My neighborhood has a special Women’s Club that meets regularly and hosts family-oriented social events. I’m going to be direct and get right to the point: I have been asked by several women not to attend any of these meetings because I have an Autistic child.
Bear in mind, I have never brought my son to a meeting, he has never been to a social event, he has never caused a neighborhood “ruckus.” He has Autism. It’s not contagious, scary or dangerous. There’s nothing unusual to stare at when you meet him. Why, then, am I blatantly cast out?
I have been a single mom for nine years. My children and I have lived on this block, renting my home, since our return from Knoxville two years ago. I have never brought a date home (what’s dating, ha ha!), had a loud party, had any questionable visitors, or been in trouble with the law. In fact, having disaster response training under my belt and being a volunteer with the Fire Department, I would be an amazing resource for the community if someone would dare get to know me.

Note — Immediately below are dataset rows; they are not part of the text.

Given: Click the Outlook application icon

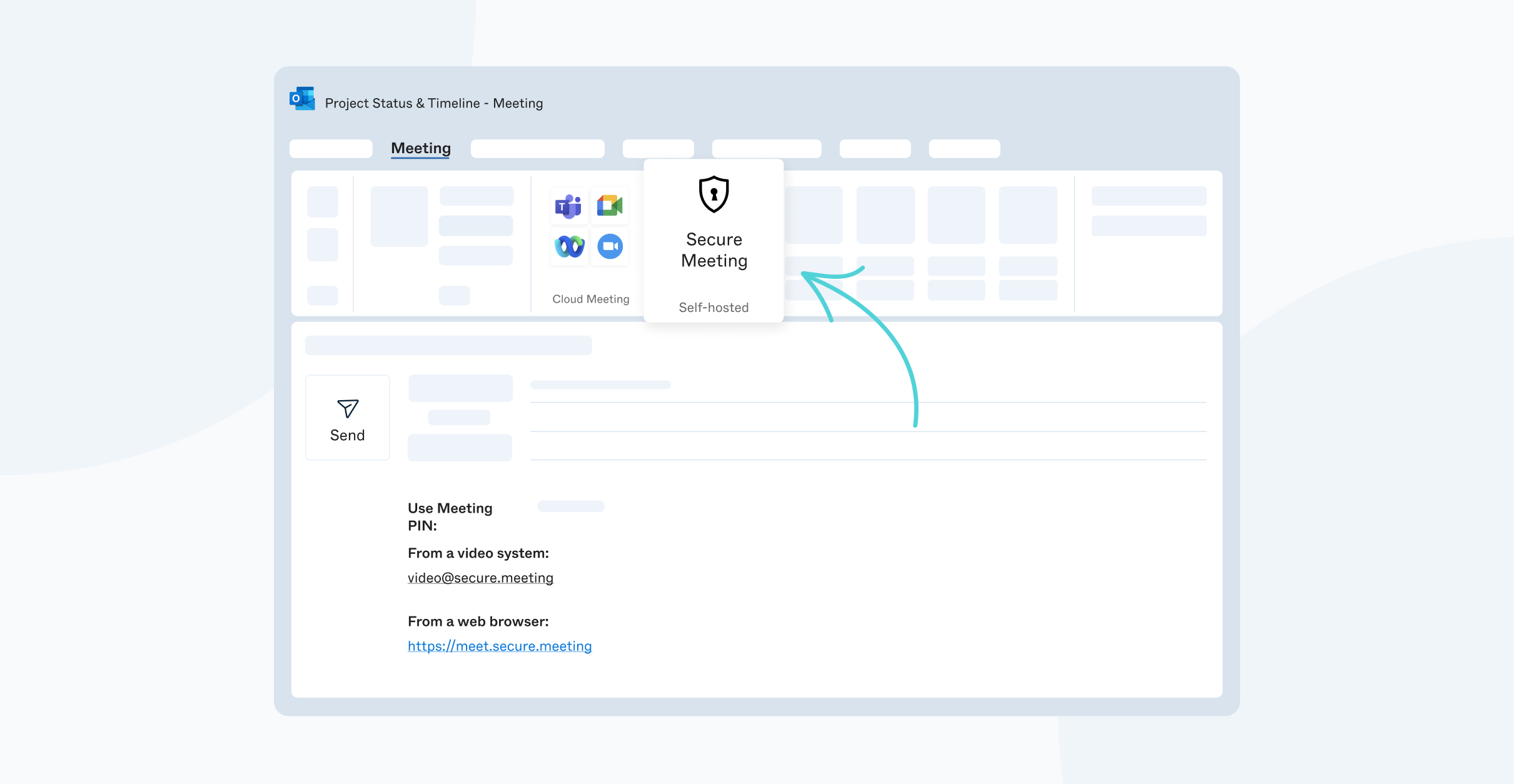Looking at the screenshot, I should (302, 99).
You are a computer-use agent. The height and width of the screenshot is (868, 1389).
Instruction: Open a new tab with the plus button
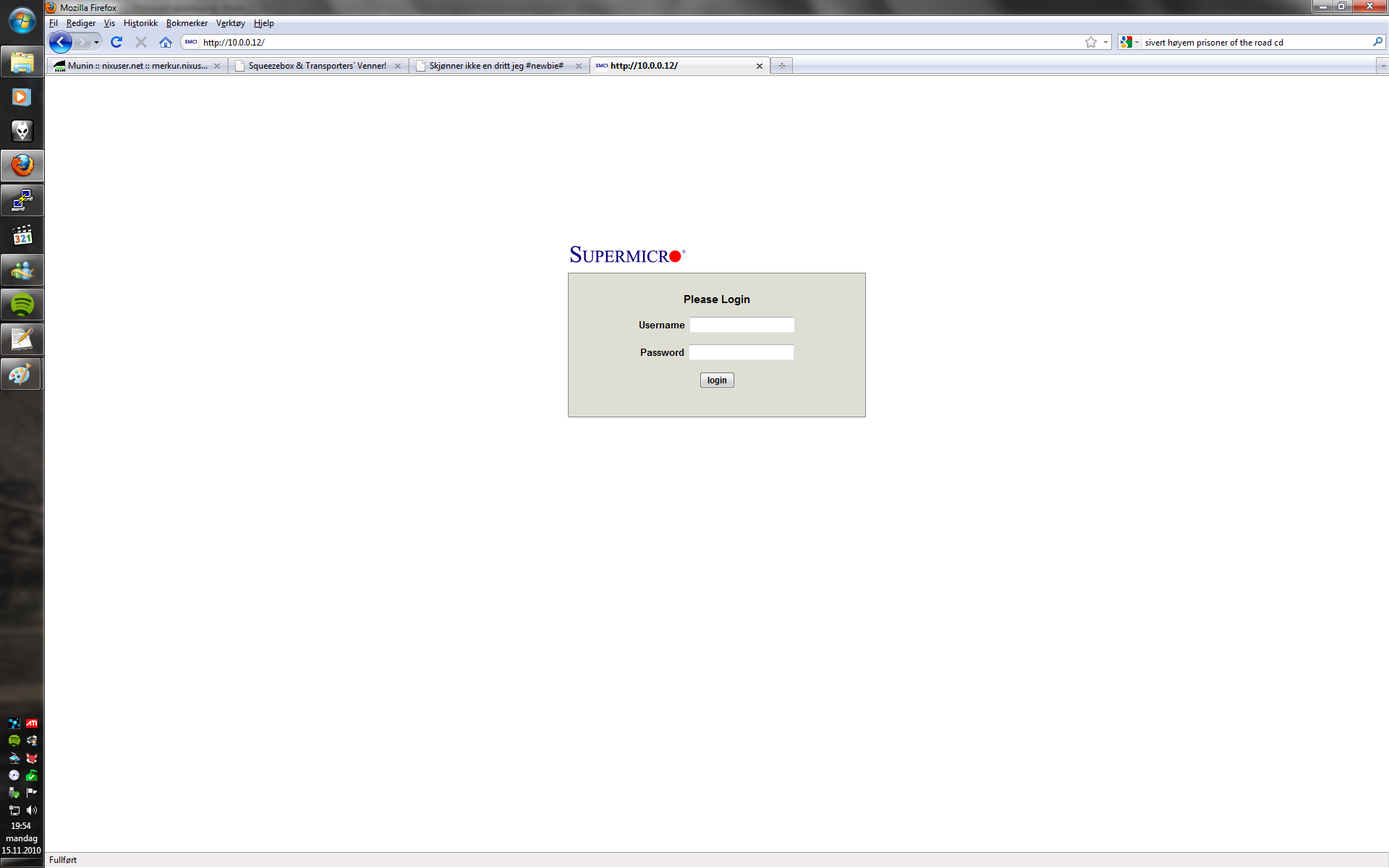pos(781,66)
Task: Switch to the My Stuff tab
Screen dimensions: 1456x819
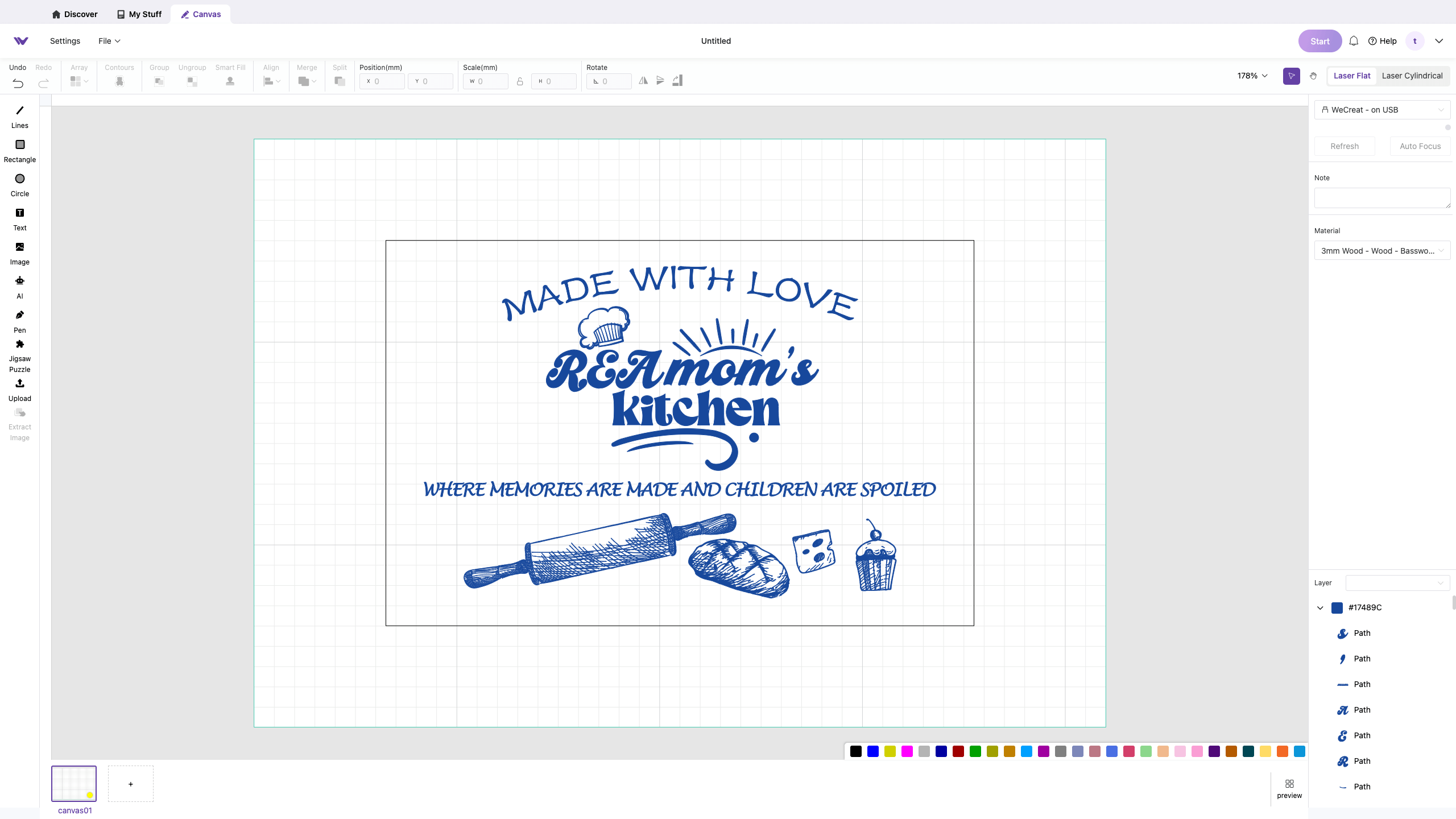Action: [139, 14]
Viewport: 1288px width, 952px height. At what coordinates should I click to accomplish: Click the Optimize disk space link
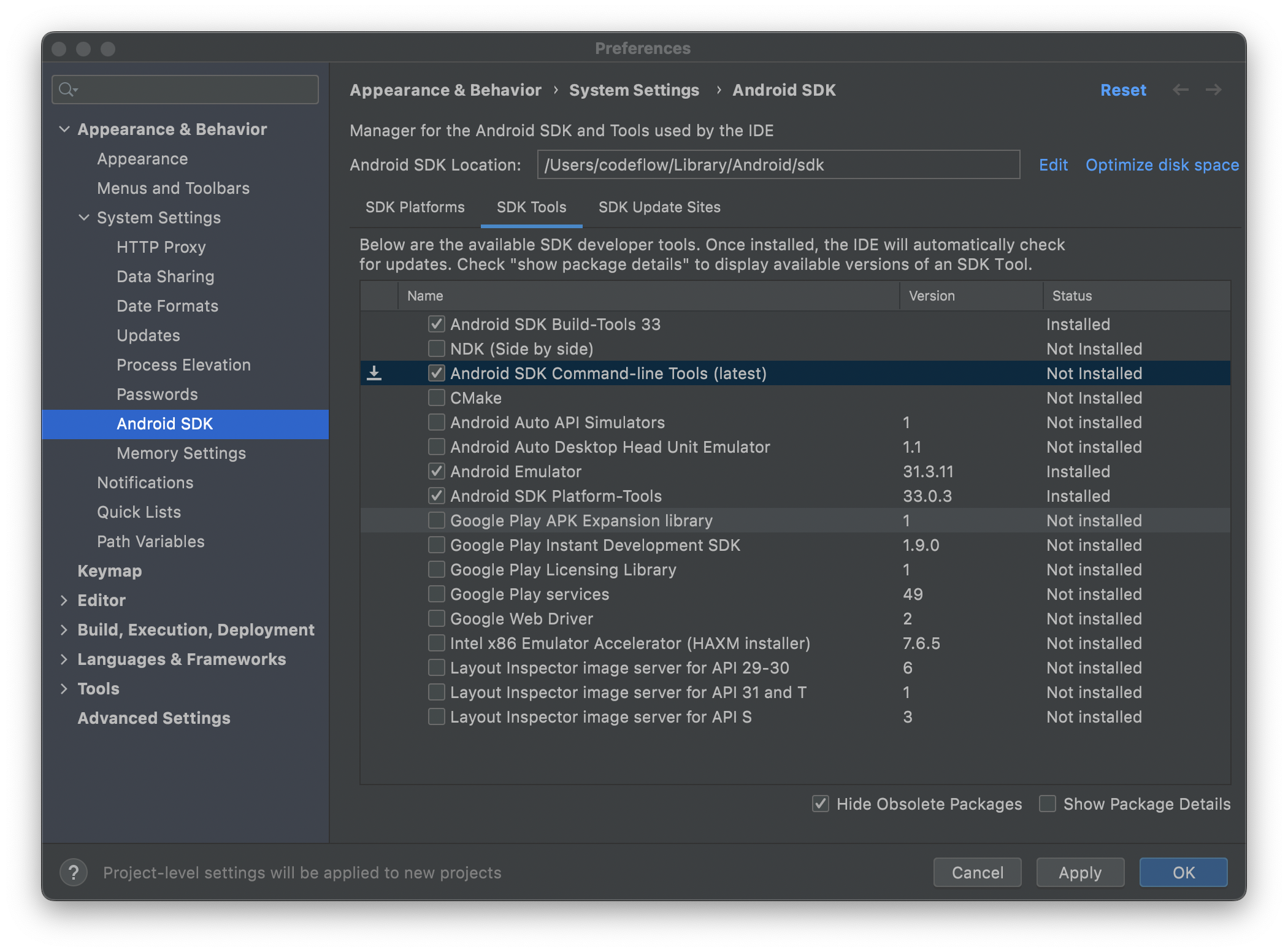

I walk my two giant Malamutes at least twice a day and always wave and exchange small talk with everyone I meet. Everyone waves and smiles back, yet we’re still not allowed into “the club” (first rule of Fight Club is…). Worse yet, I continually get asked why I’m not seen at the club meetings, and am also labeled the “crazy homeschooling neighbor that doesn’t participate.”
This just compounds our history of being kicked out of restaurants, book stores, flights (!), and why no one in my family will visit us. I’ve also been told he’s not Autistic, it’s my parenting that’s the problem. That’s a good one!
With all the awareness work and training I do, why are we still experiencing this kind of response from people?
What should I do?
Well, I have some options about my neighborhood. I don’t have the energy to tackle public places at the moment (I will move one mountain at a time!), but here are my choices:
- I can whine about how unfair it is and feel like a victim
- I can say, “Oh well,” and let it roll off my back, like water off a duck
- I can organize a neighborhood gathering of my own, or request to be a special “guest speaker” at the next one
If I can train law enforcement, EMTs, and firefighters about Autism, why can’t I put something unique together to present to my neighbors? It would be so beneficial for everyone to learn a little more about Autism and my son in particular. This way, when we have a wandering situation (which recently happened!), I can feel like my neighbors have my back rather than feeling like they are sitting in judgement. Sure, they may continue to judge me after they learn more, but that’s none of my business.
Now I’d like to hear from you
Have you ever felt persecuted by a group due to your (or your child’s) Autism? How did you respond? Would you like to learn more about giving a small presentation to your neighborhood? Share your comments below, drop me an email, or say something on the SOA Facebook page – I always love sharing thoughts and ideas with you.
I am so sorry you have such narrow-minded women in your neighborhood Debi. I can’t begin to imagine the hutzpah of women who would ask you to not attend these meetings! Who do they think they are?
I do believe that your approach is the right one. Teaching them about Autism is the right thing, only, will any of them take advantage of the opportunity to expand their horizons? Probably not.
Petty people are just that, petty. I hope that your reaching out works, but please do not be disappointed if these same women do not show up.
And continue your great work! You are doing so much good!
Hi, Patti – thanks for sharing your insight! It helps me do what I need to do and let go of the outcome, the way I should always operate.
That situation must be so frustrating for you; but you are handling it very well by doing something rather than “whining” as you mentioned. Teach them, provide information and hope that they will be more grow and become more understanding. If not, then you know you have done your best and should feel very good about that!
Shelley, thanks so much for your kind words! I appreciate your comments
I choose option three educate them about the autism world. I know how it can be to be cast out of things and looked at differently since I have autism. This situation just goes to show that some people are blind to others feelings and issues and only care about them self. I say forget the ones that are not reachable and educate the rest.